With the threat of continuing uncertainty over Greece and the depreciation of the Euro, investors are increasingly seeking safe havens to park their money. Switzerland has long been such a safe-haven, with its neutrality and socio-political stability making it an ideal minimal-risk refuge. This is – in part – a good thing, as it confirms the widespread international trust in the Swiss government: a major plus for the banking nation. Despite this, Switzerland is actually in a dilemma – its currency is too popular.
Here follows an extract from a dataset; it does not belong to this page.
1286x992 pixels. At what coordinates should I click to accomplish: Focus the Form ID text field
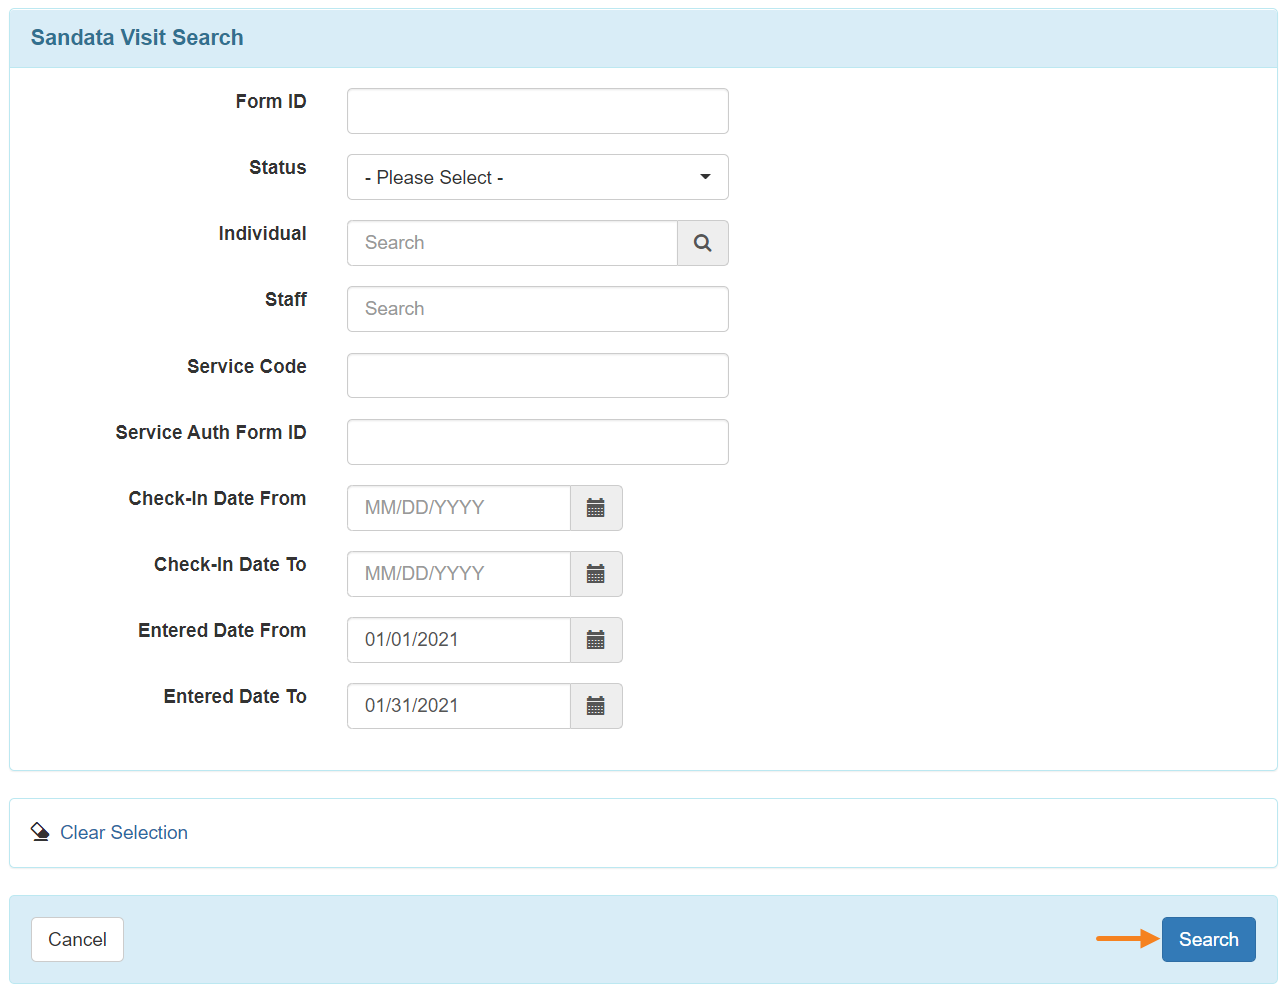(537, 111)
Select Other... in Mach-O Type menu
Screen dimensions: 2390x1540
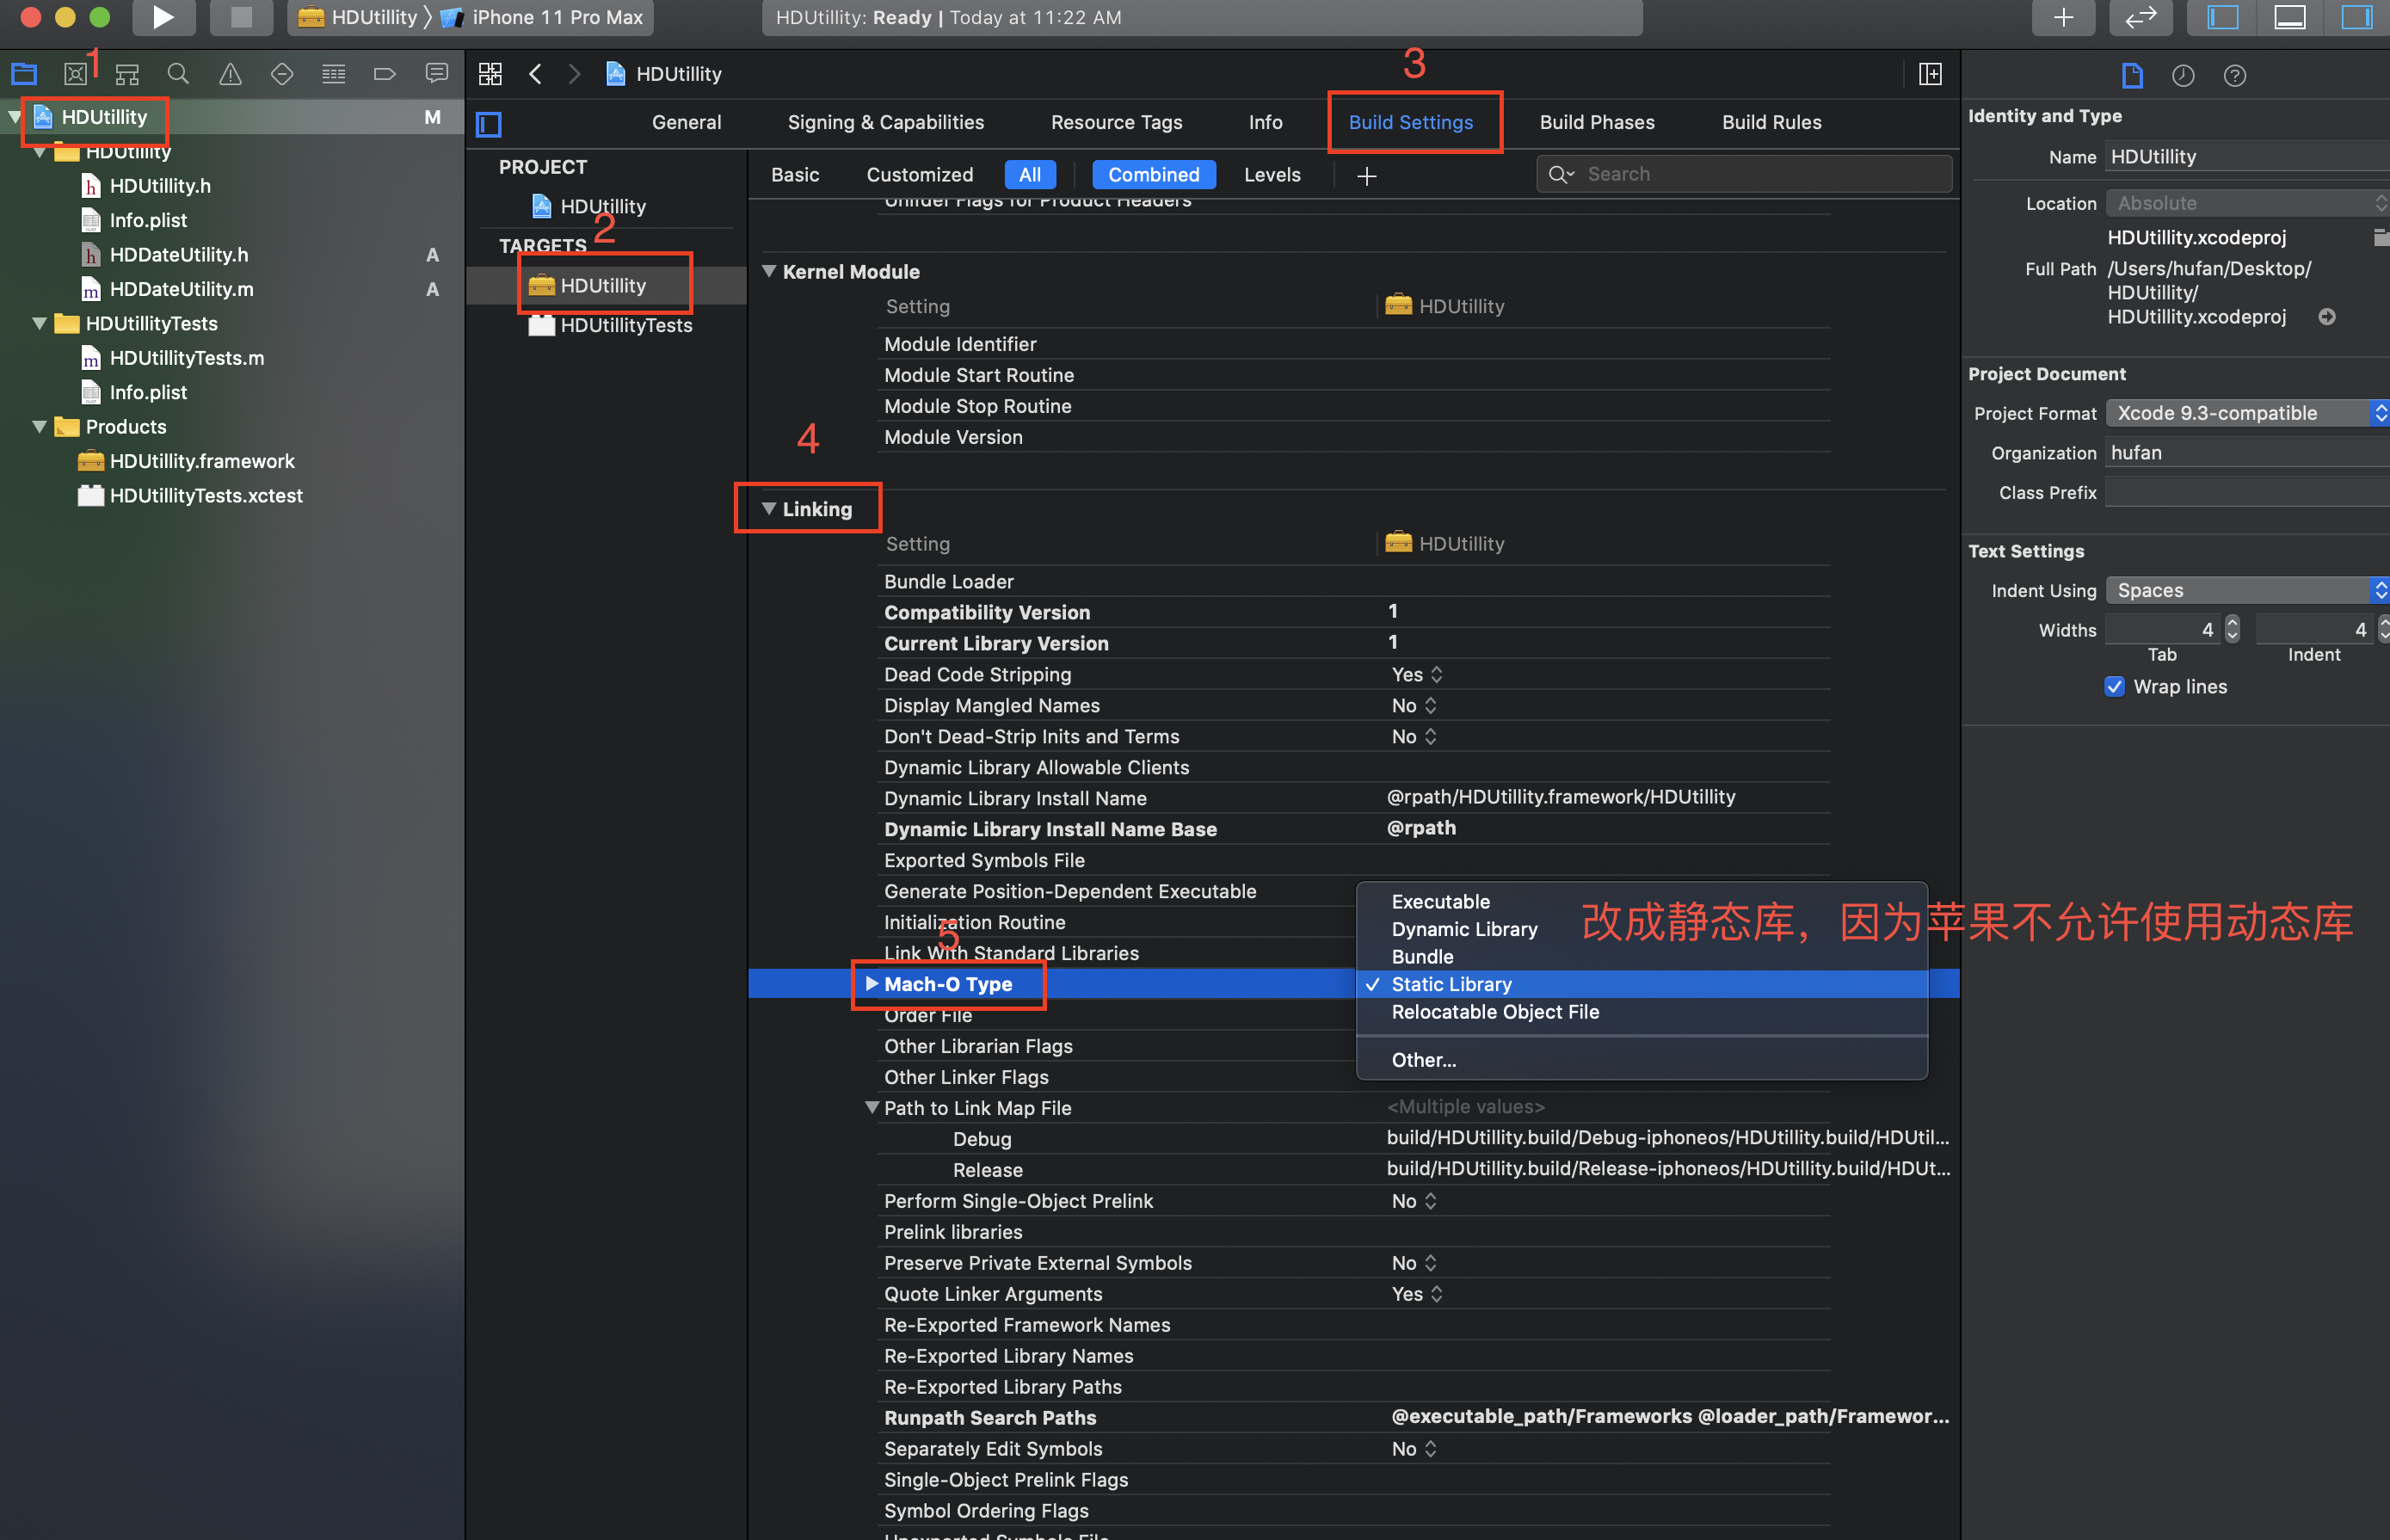tap(1423, 1060)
This may sound like a first world problem, and to an extent it is; however, the steady appreciation of the Swiss franc (CHF) means that Swiss exports are becoming too expensive. Higher export prices discourage foreign buyers, which negatively impacts Switzerland; which relies on exports of big ticket items such as chemicals, pharmaceutical, watches, and other precision instruments. Another result of the strong franc is that foreign direct investment (FDI) is drying up, as the costs of investing in the country become too high for potential investors.
To counter this trends, the Swiss National Bank (SNB) has already taken various measures to weaken demand for the franc, such as the unusual public announcement of its intervention to rein in the currency.
“Comments from the SNB on currency interventions are very rare and therefore signal more ‘verbal activism’ from the SNB,” Credit Suisse analyst Maxime Botteron
The SNB has also introduced negative interest rates in order to discourage people from holding large amounts of Swiss francs. In other words, people who hold francs are currently having to pay banks to continue doing so, as opposed to the more common phenomenon of banks paying customers interest on their deposits. The SNB has also introduced penalties for holding large amounts of francs in cash.
Interestingly, aside from the usual pressures from foreign investors seeking a safe haven, much of the appreciation of the franc is due to domestic pressure. Swiss citizens and businesses are also hoarding francs as widespread uncertainty about the direction of European fiscal policy and the Euro discourages portfolio diversification.